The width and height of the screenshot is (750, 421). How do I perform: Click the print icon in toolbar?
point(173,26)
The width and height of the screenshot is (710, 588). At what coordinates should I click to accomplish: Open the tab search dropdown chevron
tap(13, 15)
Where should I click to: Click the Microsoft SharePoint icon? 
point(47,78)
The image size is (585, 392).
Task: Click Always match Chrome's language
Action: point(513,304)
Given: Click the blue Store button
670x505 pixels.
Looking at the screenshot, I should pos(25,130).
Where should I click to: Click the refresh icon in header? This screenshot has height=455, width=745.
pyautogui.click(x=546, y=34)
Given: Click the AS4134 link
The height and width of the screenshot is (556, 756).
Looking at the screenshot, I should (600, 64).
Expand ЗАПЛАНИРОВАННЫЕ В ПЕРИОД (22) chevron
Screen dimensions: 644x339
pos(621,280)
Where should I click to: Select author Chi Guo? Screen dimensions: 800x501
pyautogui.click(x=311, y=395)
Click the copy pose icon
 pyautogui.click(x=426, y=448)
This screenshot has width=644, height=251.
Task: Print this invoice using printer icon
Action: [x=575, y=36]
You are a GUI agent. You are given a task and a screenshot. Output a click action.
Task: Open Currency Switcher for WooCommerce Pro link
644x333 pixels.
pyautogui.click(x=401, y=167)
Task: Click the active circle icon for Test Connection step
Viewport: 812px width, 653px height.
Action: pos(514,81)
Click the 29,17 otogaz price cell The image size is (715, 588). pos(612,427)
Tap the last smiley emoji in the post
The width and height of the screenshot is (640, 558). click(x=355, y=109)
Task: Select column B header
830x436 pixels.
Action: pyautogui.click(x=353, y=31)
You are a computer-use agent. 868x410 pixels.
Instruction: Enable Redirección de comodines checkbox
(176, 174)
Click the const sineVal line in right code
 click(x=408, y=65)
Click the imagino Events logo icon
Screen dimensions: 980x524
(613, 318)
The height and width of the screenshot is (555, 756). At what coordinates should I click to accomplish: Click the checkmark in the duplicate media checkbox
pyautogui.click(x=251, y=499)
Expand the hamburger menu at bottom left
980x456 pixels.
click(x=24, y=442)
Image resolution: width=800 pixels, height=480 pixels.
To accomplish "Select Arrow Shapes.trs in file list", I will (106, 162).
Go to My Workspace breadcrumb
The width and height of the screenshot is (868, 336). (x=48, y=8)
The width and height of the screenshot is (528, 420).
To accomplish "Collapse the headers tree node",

■ ■ ■ ■ ■ ■ ■

- INSTRUCTIONS TO FOLLOW -
Please reproduce the entire listing, exactly as shown.

- RESULT -
The width and height of the screenshot is (750, 421). How do I perform: Click the print icon in toolbar?
point(173,26)
The width and height of the screenshot is (710, 588). At what coordinates should I click to accomplish: Open the tab search dropdown chevron
tap(13, 15)
Where should I click to: Click the Microsoft SharePoint icon? 
point(47,78)
The image size is (585, 392).
Task: Click Always match Chrome's language
Action: point(513,304)
Given: Click the blue Store button
670x505 pixels.
Looking at the screenshot, I should pos(25,130).
Where should I click to: Click the refresh icon in header? This screenshot has height=455, width=745.
pyautogui.click(x=546, y=34)
Given: Click the AS4134 link
The height and width of the screenshot is (556, 756).
Looking at the screenshot, I should (600, 64).
Expand ЗАПЛАНИРОВАННЫЕ В ПЕРИОД (22) chevron
Screen dimensions: 644x339
pos(621,280)
Where should I click to: Select author Chi Guo? Screen dimensions: 800x501
pyautogui.click(x=311, y=395)
Click the copy pose icon
 pyautogui.click(x=426, y=448)
This screenshot has width=644, height=251.
Task: Print this invoice using printer icon
Action: [x=575, y=36]
You are a GUI agent. You are given a task and a screenshot. Output a click action.
Task: Open Currency Switcher for WooCommerce Pro link
644x333 pixels.
pyautogui.click(x=401, y=167)
Task: Click the active circle icon for Test Connection step
Viewport: 812px width, 653px height.
Action: pos(514,81)
Click the 29,17 otogaz price cell The image size is (715, 588). pos(612,427)
Tap the last smiley emoji in the post
The width and height of the screenshot is (640, 558). click(x=355, y=109)
Task: Select column B header
830x436 pixels.
Action: pyautogui.click(x=353, y=31)
You are a computer-use agent. 868x410 pixels.
Instruction: Enable Redirección de comodines checkbox
(176, 174)
Click the const sineVal line in right code
 click(x=408, y=65)
Click the imagino Events logo icon
Screen dimensions: 980x524
(613, 318)
The height and width of the screenshot is (555, 756). At what coordinates should I click to accomplish: Click the checkmark in the duplicate media checkbox
pyautogui.click(x=251, y=499)
Expand the hamburger menu at bottom left
980x456 pixels.
click(x=24, y=442)
Image resolution: width=800 pixels, height=480 pixels.
To accomplish "Select Arrow Shapes.trs in file list", I will (106, 162).
Go to My Workspace breadcrumb
The width and height of the screenshot is (868, 336). (x=48, y=8)
The width and height of the screenshot is (528, 420).
To accomplish "Collapse the headers tree node",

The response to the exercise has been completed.